Kelsey began seizing. Her blood pressure dropped and with each new contraction the baby’s heart rate dropped, too. When Chisum Marshall finally arrived he was unresponsive, and the right side of his body was twitching. Doctors rushed him off to NICU to begin administering antibiotics that would fight any possible infection.
At the same time, Kelsey was receiving emergency care of her own. Still losing a large quantity of blood, her heart and lungs began to shut down. She was rushed to the operating room where her doctor noticed her blood wasn’t clotting. That was the clue Kelsey’s healthcare team needed to make a diagnosis—one that likely saved her life. She had an amniotic fluid embolism, a rare but serious condition that develops suddenly and rapidly when amniotic fluid gets into the mother’s bloodstream.
After six red blood cell transfusions to help replace what Kelsey had lost, plus several units of plasma and platelets to help stop the bleeding, Kelsey began to stabilize. Over her 38-hour stay in ICU, she received two additional units of red blood cells, as well as platelets and plasma. Chisum was in NICU for five days and emerged a healthy baby boy.

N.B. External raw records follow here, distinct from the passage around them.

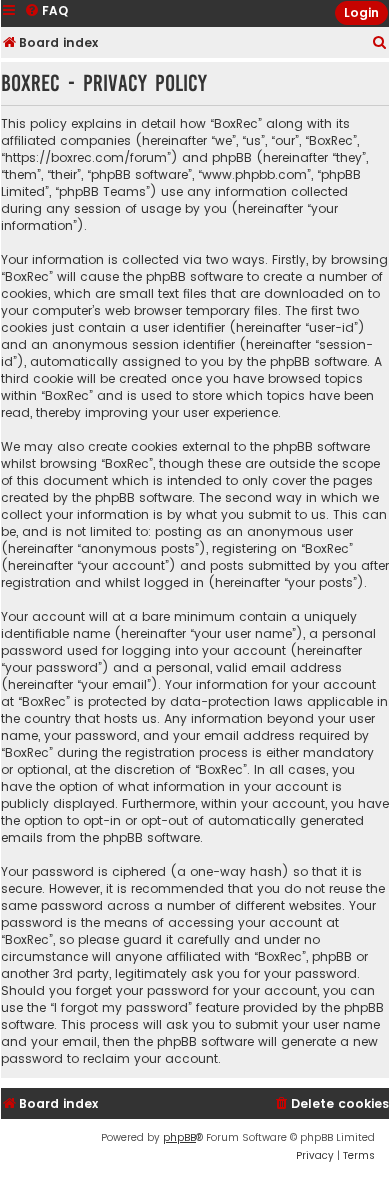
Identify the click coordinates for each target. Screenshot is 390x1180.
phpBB (179, 1137)
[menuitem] (380, 43)
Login (361, 12)
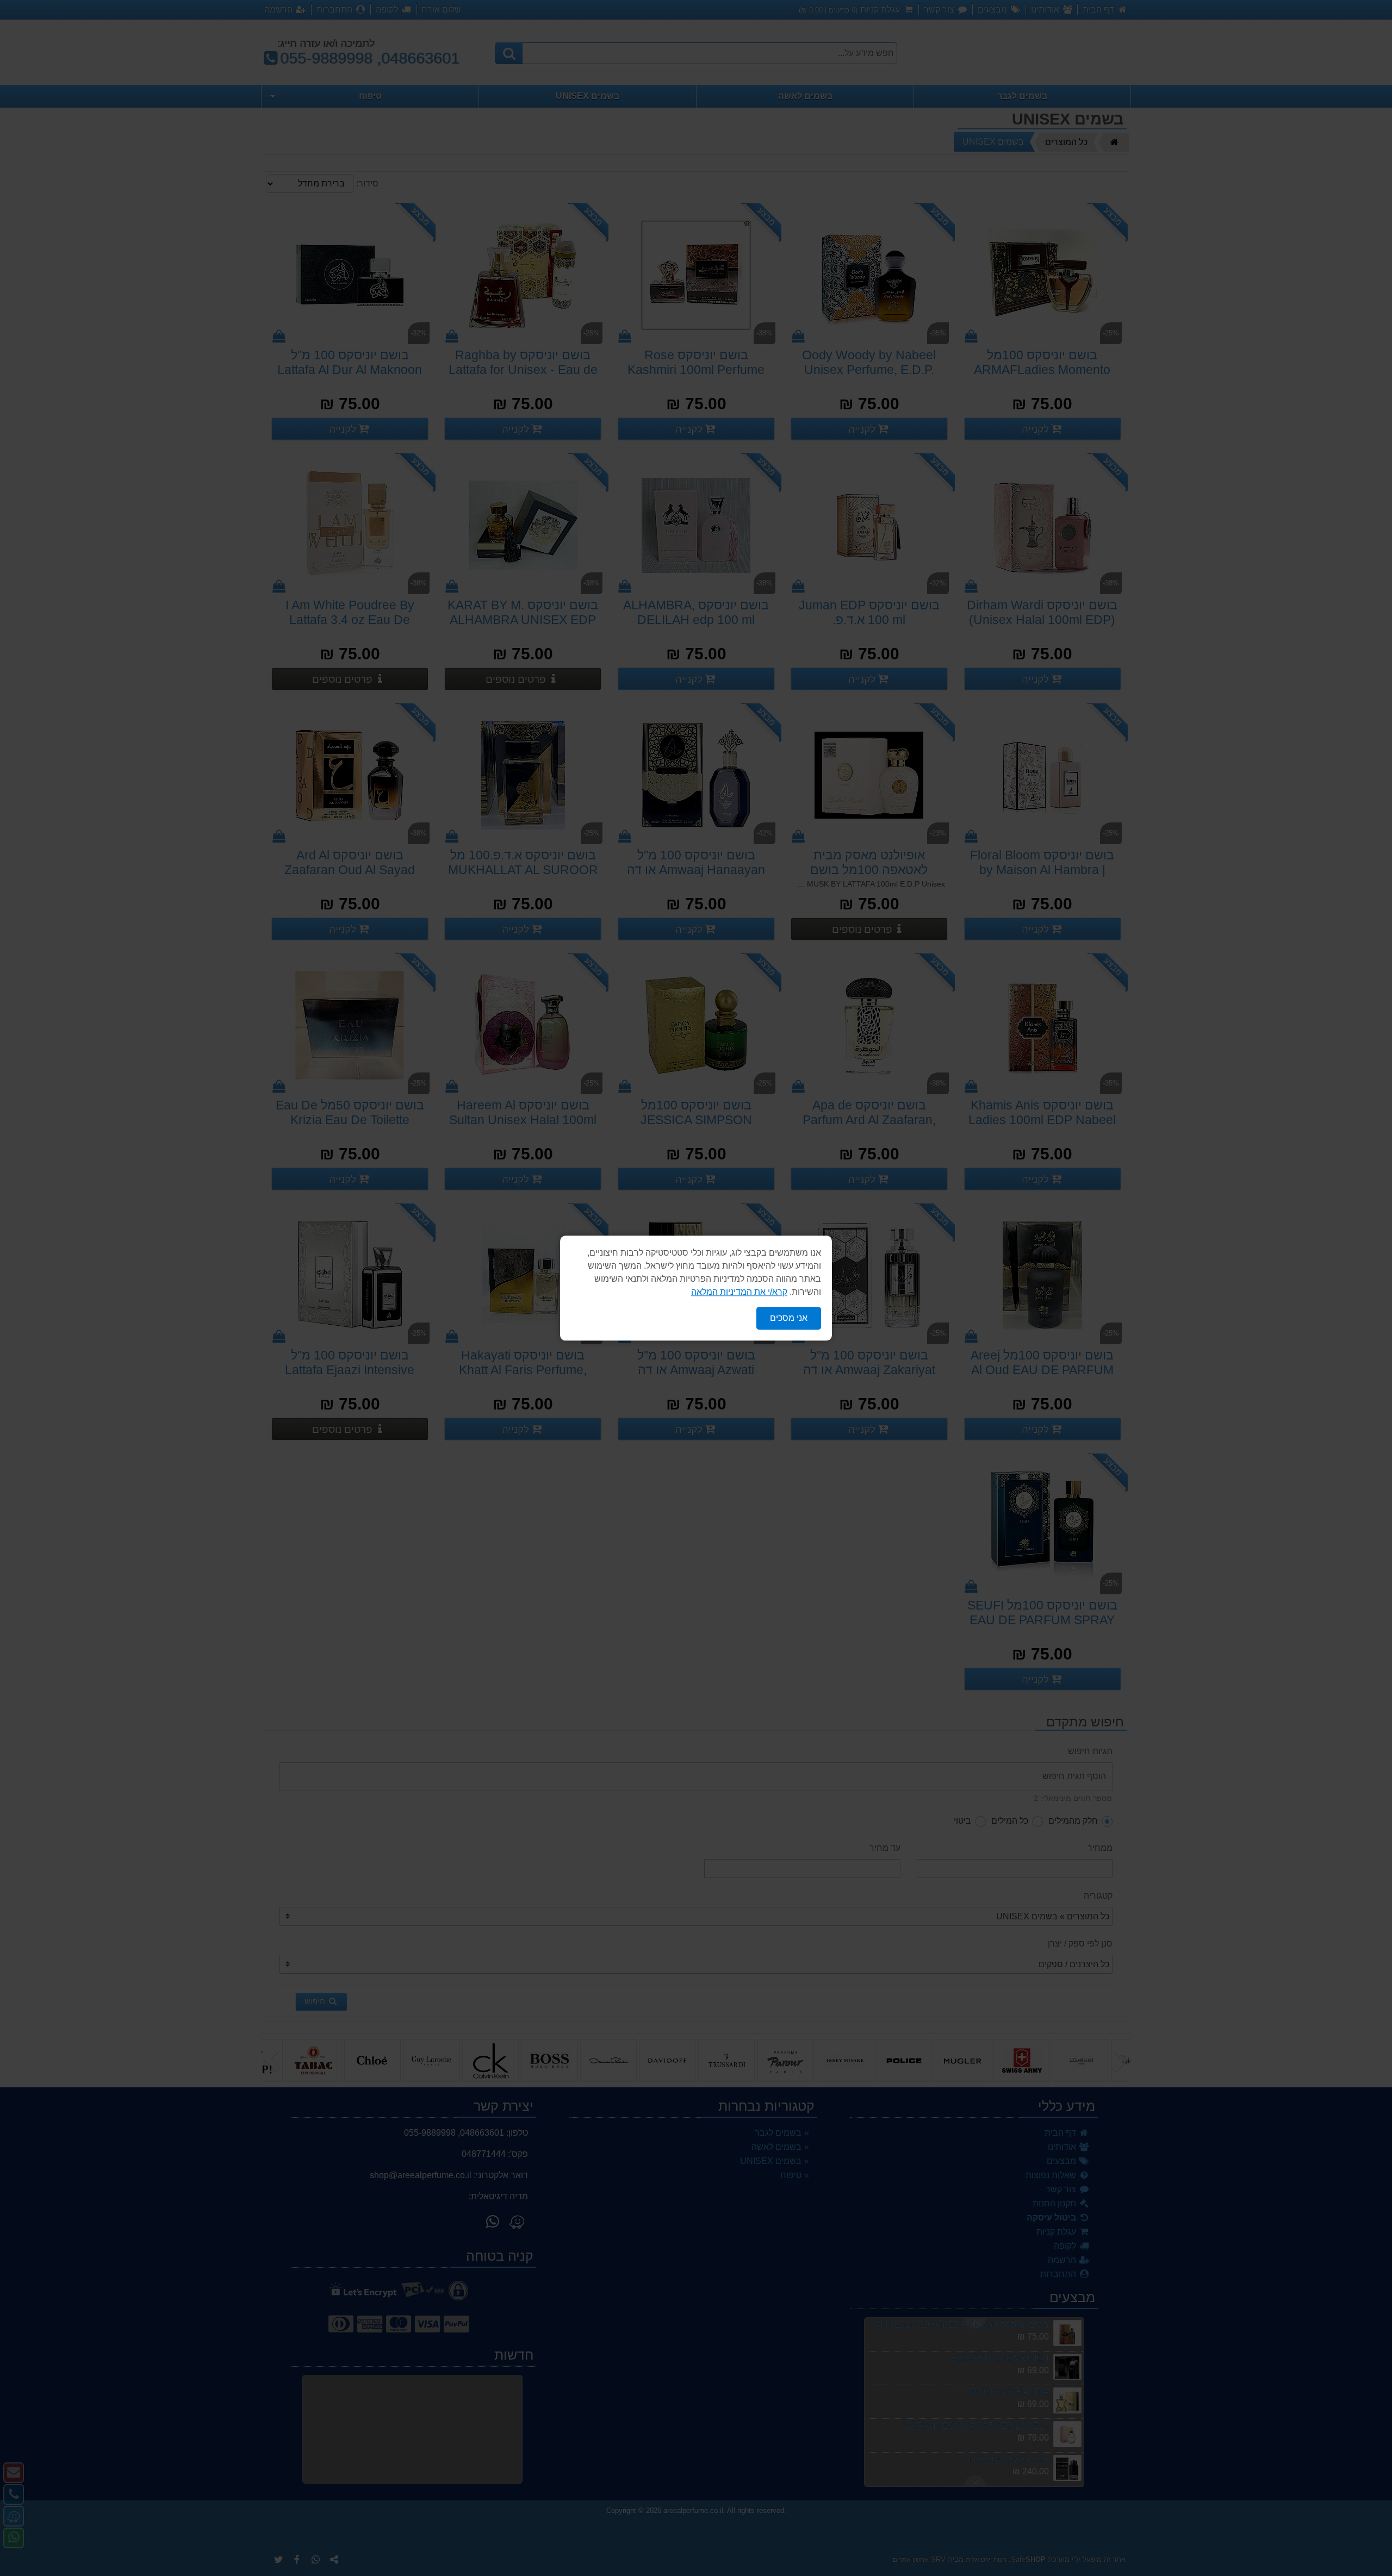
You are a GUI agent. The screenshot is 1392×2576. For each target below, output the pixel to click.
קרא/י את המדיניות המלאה (739, 1291)
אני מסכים (788, 1318)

Kelsey, Ronny, and their son, Chisum, are together as a family today because donors gave generously to ensure that blood was available when she needed it. “My life was saved by phenomenal doctors, the fast availability of blood, and my faith,” Kelsey says with gratitude. “I am so thankful to be here.”
Kelsey has always been a loyal blood donor and that act is now of renewed importance to her. As soon as she again became eligible to donate—one year after her own life-threatening emergency—she was back doing her part to make a difference. “Being a blood donor in the past, it had never occurred to me how my donation really helped save lives,” Kelsey said. “But now, more than ever, I want to thank every person that donates blood because they are making a difference. I had no clue that I would ever need to receive a blood transfusion, but it saved my life and I know it saves the lives of others, too.”